PASSAGE SHOWN section start

# HELP! Sheep very sick



## Farmersheep771 (Nov 11, 2021)

Hi I have a sheep who last night I found her “stuck” in a corner with her head between a post and a wallaby her butt against a flexible fence, so she could’ve gotten out if she tried but I just got her out myself. When I got her out she staggered around and was tripping on things, I thought she just needed to get her bearings back so I watched her for a while and went to bed. This morning I found her on the ground laid on her front/stomach with her back legs sticking out behind her very sick and not able to stand. She has some drool dripping from her mouth as well. The vets aren’t open today so I can’t take her in but she looks very bad I gave her penicillin to see if it would help. I’ve done most of searching and think it could be grass staggers or listeriosis. If anyone could help that would be amazing thanks. I also added a really bad drawing of the position she was in as I’ve seen this once before in one of my sheep a few years ago(died before we could do anything) and could find any pictures on the internet of sheep doing this.


----------



## Baymule (Nov 11, 2021)

I’m afraid I’m not much help. I’ve never ran across this before. Just know that I care about you and your sheep.


----------



## Baymule (Nov 11, 2021)

If it is grass tetany or staggers, she needs magnesium.  Dolomite lime is a good source of calcium and magnesium. I get it in the garden center at Lowe’s. It may be too late to help this ewe, but keep some on hand. Read the label to make sure it is Dolomite lime. Then keep some out for the sheep, especially in spring when grass is new.


----------



## Mike CHS (Nov 11, 2021)

That isn't something we have ever seen either but some B12 and Nutri-Drench is our first try when we don't know what is going on.  Prayer never hurts if you are so inclined.


----------



## Margali (Nov 11, 2021)

I just saw a first aid video that mentions hypocalcium or milk fever. The image shows sheep laying exactly like your sketch, 4minute mark.




I don't know milk fever could be issue. Just sketch reminded me of your post. Hope you figure out issue with your ewe.


----------



## Legamin (Jan 10, 2022)

PASSAGE SHOWN section end
DATASET EXTRACT section start

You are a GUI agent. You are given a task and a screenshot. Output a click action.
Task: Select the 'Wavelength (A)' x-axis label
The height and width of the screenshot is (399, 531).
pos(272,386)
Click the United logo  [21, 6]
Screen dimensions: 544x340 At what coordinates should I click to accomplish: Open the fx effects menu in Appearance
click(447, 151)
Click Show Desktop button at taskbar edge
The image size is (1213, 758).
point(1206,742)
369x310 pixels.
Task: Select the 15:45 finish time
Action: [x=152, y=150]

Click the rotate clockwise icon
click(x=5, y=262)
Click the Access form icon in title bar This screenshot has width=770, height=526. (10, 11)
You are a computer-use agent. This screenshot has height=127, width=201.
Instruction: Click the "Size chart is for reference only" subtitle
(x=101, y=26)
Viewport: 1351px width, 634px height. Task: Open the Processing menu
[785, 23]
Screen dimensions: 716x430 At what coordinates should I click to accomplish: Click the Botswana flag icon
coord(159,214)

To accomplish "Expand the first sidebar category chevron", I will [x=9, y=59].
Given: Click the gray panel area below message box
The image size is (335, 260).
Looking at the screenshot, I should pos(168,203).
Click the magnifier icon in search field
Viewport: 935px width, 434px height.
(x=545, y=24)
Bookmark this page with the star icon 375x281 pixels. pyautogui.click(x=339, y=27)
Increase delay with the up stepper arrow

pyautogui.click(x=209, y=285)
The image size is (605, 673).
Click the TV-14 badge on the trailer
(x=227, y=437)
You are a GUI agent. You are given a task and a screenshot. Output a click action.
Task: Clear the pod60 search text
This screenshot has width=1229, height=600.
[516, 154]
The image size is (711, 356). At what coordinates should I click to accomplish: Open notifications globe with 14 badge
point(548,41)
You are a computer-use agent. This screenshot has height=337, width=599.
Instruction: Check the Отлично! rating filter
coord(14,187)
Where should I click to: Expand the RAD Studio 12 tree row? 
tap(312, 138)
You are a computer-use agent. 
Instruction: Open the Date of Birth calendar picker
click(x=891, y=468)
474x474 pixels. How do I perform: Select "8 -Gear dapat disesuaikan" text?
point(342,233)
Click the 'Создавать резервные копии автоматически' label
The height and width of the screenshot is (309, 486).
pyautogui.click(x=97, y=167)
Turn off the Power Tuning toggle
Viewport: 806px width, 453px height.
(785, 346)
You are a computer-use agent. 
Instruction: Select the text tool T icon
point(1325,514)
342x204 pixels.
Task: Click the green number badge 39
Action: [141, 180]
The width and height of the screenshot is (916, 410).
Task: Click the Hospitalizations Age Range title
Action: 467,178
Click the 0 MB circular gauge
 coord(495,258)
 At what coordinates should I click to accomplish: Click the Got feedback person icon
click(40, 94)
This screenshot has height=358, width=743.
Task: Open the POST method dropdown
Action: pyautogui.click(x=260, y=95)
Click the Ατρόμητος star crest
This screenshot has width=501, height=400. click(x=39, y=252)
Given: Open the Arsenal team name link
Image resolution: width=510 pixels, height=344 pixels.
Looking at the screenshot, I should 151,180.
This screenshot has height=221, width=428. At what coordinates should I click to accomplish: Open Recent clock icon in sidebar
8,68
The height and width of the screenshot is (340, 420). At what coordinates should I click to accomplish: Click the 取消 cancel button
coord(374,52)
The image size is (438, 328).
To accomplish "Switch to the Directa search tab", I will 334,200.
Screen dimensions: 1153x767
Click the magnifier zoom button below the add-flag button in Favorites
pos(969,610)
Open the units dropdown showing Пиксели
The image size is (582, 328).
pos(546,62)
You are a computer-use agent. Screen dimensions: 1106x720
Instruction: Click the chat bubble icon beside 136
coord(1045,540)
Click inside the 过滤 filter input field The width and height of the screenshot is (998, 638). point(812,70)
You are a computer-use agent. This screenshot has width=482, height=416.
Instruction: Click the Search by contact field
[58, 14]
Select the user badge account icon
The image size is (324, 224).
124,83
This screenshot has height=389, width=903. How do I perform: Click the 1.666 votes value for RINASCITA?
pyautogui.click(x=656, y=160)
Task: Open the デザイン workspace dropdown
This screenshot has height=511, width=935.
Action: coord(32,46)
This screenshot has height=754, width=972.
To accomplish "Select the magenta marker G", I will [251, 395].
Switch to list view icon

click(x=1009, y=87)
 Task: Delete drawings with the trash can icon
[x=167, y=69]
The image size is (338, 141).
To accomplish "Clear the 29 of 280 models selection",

DATASET EXTRACT section end

* **WHAT IS BEING ASKED**
Quote the forum thread about the sick sheep word for word, starting at "I just saw a" and ending at "with your ewe.".

* **RESPONSE**
I just saw a first aid video that mentions hypocalcium or milk fever. The image shows sheep laying exactly like your sketch, 4minute mark.




I don't know milk fever could be issue. Just sketch reminded me of your post. Hope you figure out issue with your ewe.